The Democratic Party is held aloft by support from four basic demographics: Hispanics, blacks, millennials, and single college educated white women.
In 2024, Hispanics deserted the ship in droves and Trump carried 46 percent of their votes. The gender gap also closed among African-American men where Trump gained ten points.
Now, it is the Millennials turn to move toward Trump. A YouGov/Economist survey on May 9-12, 2025 (1700 interviews) shows a ten point improvement in his favorability between April and May. The president's favorable score rose from 38% in April to 48% on May 12.
The Washington Examiner noted that the "surge marked the biggest one-month increase for any demographic surveyed in the poll, and it comes as millennials represent the largest bloc of the electorate."

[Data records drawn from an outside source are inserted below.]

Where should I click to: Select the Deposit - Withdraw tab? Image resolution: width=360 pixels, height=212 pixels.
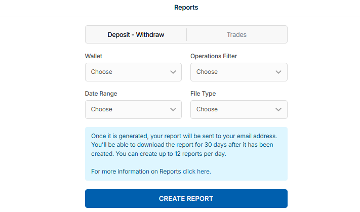click(136, 35)
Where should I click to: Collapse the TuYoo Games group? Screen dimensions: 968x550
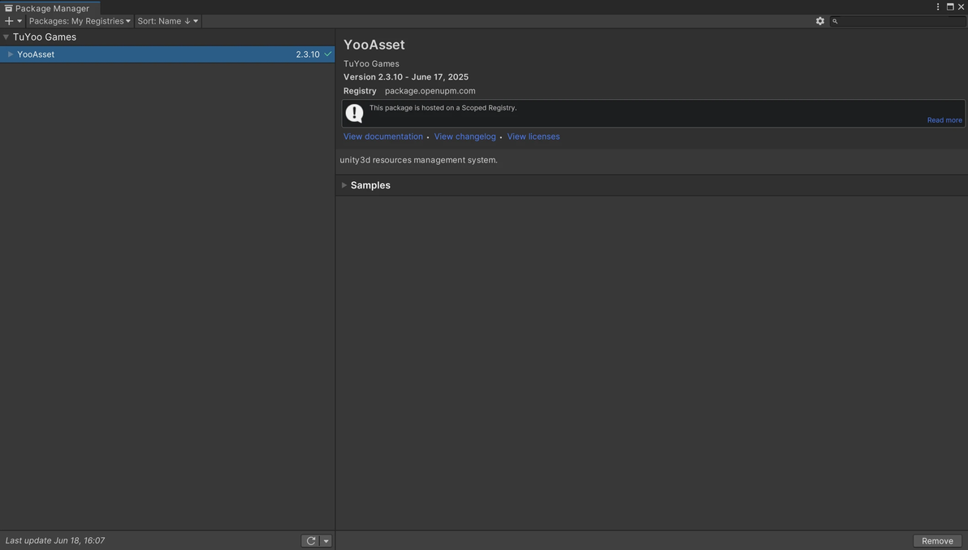pyautogui.click(x=6, y=37)

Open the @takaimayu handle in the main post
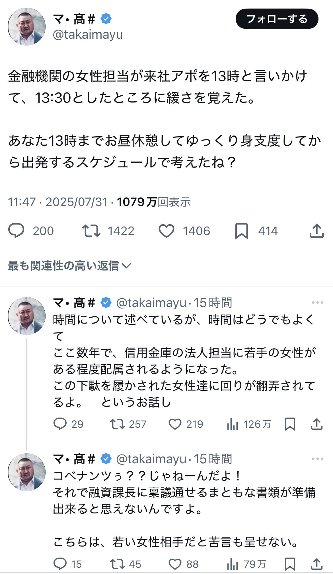pyautogui.click(x=88, y=34)
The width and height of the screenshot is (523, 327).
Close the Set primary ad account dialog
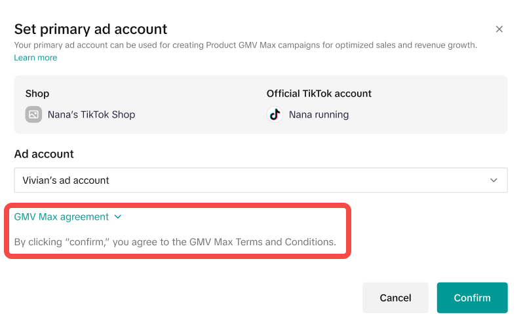coord(499,29)
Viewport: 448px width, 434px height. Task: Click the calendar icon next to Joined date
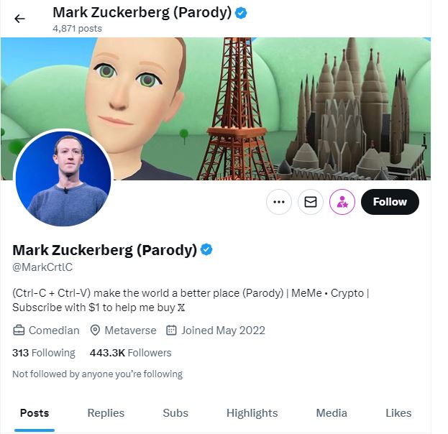pos(171,331)
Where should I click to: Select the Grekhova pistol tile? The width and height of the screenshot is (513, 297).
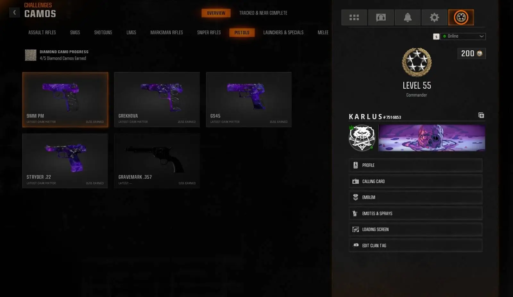pos(157,100)
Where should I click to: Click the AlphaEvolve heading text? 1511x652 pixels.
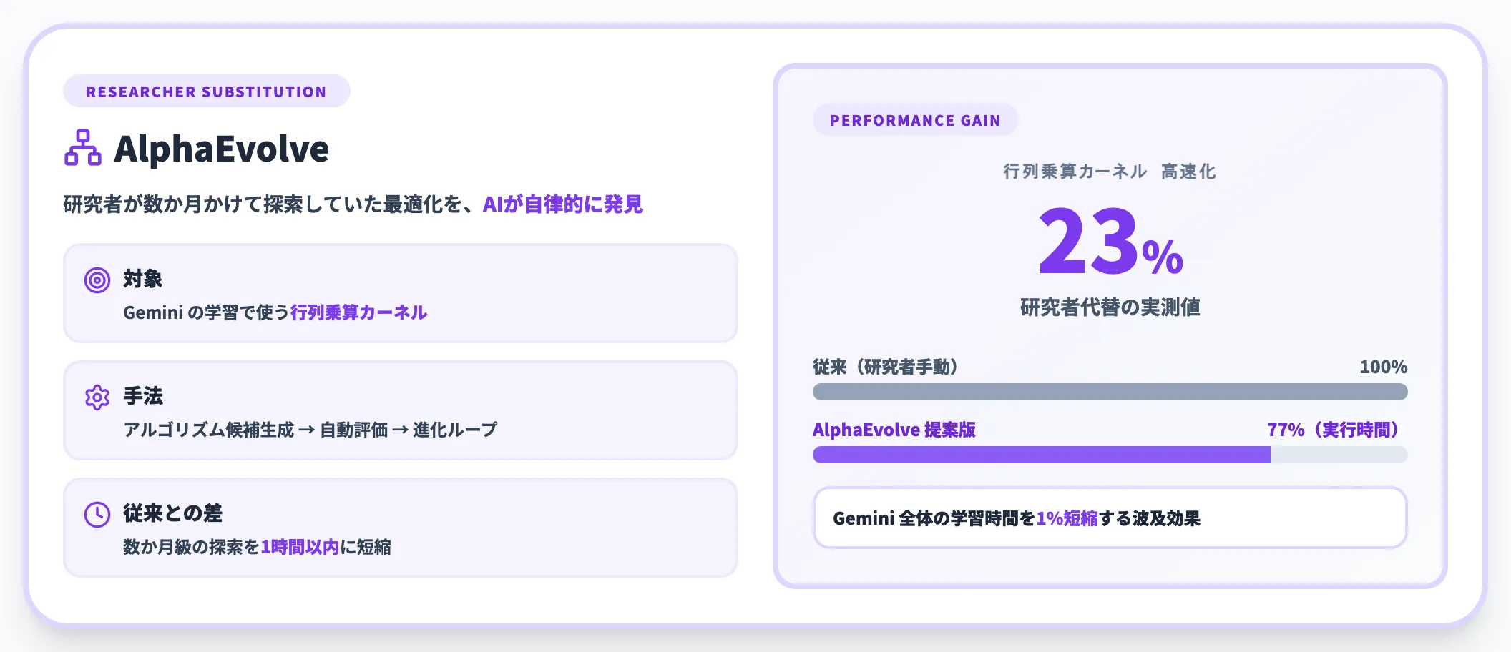[x=222, y=149]
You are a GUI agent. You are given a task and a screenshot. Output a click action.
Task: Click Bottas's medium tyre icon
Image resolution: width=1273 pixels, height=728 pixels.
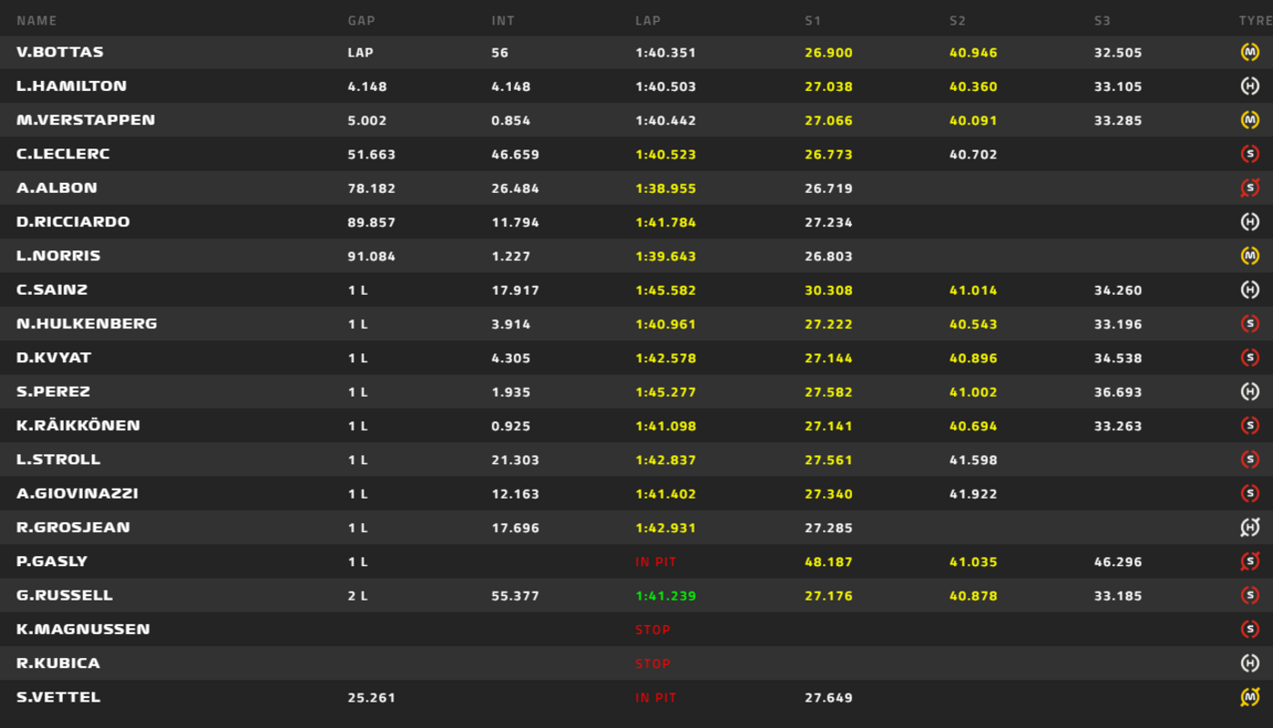click(x=1249, y=53)
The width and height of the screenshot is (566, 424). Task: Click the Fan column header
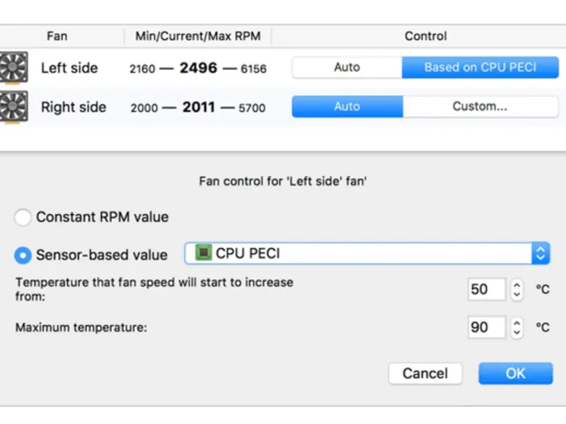pos(57,36)
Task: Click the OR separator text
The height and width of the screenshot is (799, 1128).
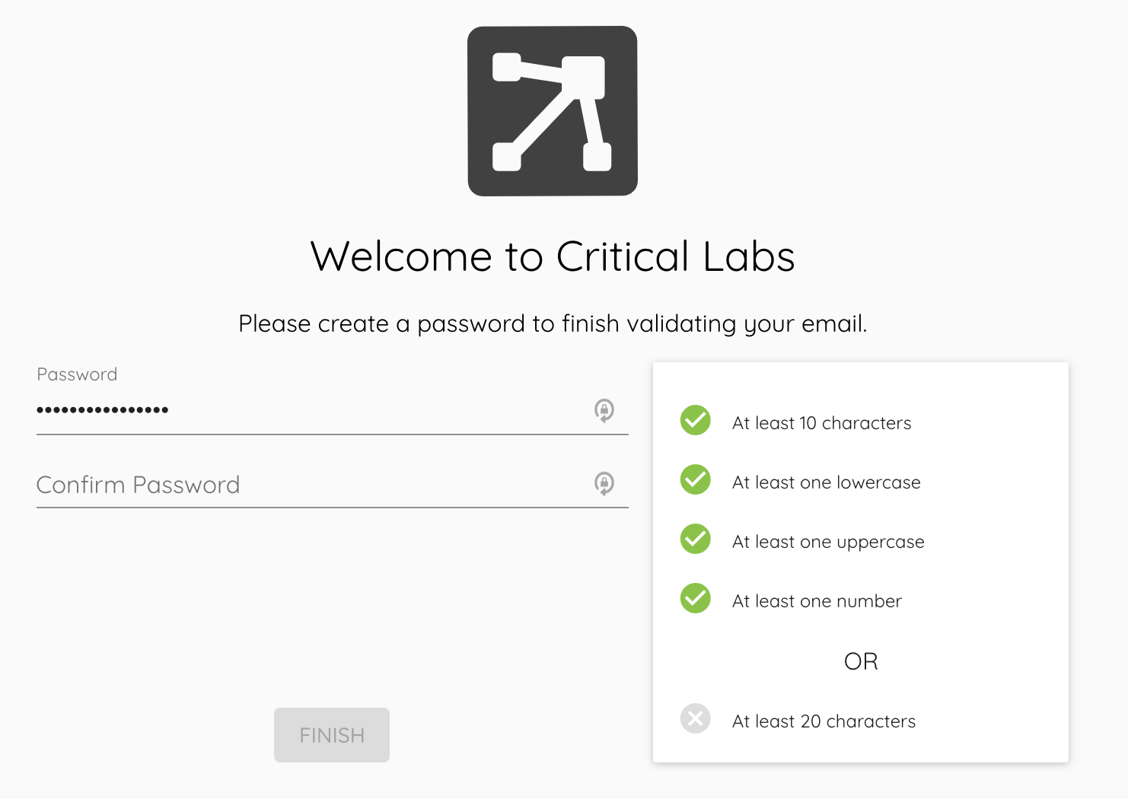Action: (861, 661)
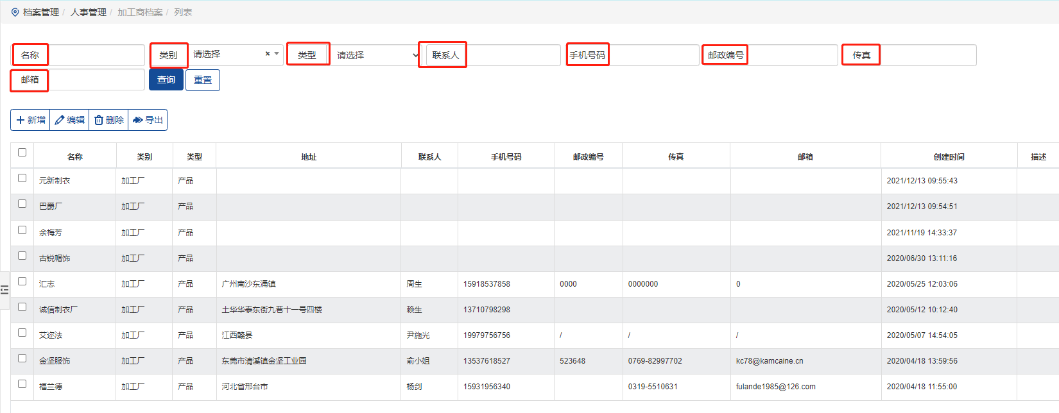Select the checkbox for 金坚服饰 row

coord(22,358)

Millennials (aged 30-44) have had a storied history. While their younger peers, Gen Z voters (under 30) moved to embrace Trump before the 2024 election, Millennials held back and voted for Harris by 51-45.
Undoubtedly influenced by the electoral history of their younger years, when Millennials largely backed Democrats, the age group was reluctant to move to Trump.
But that is changing now.
The Washington Examiner noted that "Democrats struggle to capture the support of millennials, whose support for the Left has drastically declined in recent years.
The Examiner quoted pollster Jeremy Zogby whose research "captured the rupture", Zogby noted that "the coalition of millennials now entering their 30s and 40s who easily pushed former President Barack Obama into two terms have flipped to Trump."
Zogby wrote that "The president scores high among parents raising children — a voting bloc that largely corresponds with millennials who have now entered their 30s and 40s — the same group who helped carry President Obama's victory in 2008. That amounts to a generational flip since the president's first term when those older than 65 were a major source of Trump's support," added Zogby.
He attributes much of Trump's gains among Millennials to a "change in how Americans are finding and consuming news. Those who have stuck with old media such as TV news and print lean away from Trump while new media users and those who rely on social media are joining his coalition."
Zogby explains that his findings reflect "a generational shift in the country — voters under 45 are much less trusting of traditional information sources and have gravitated towards two- to three-hour long free-form podcasts and social media where satirical memes that challenge the national network and print narratives are commonplace. "When it comes down to it, this is arguably the real divide," he says.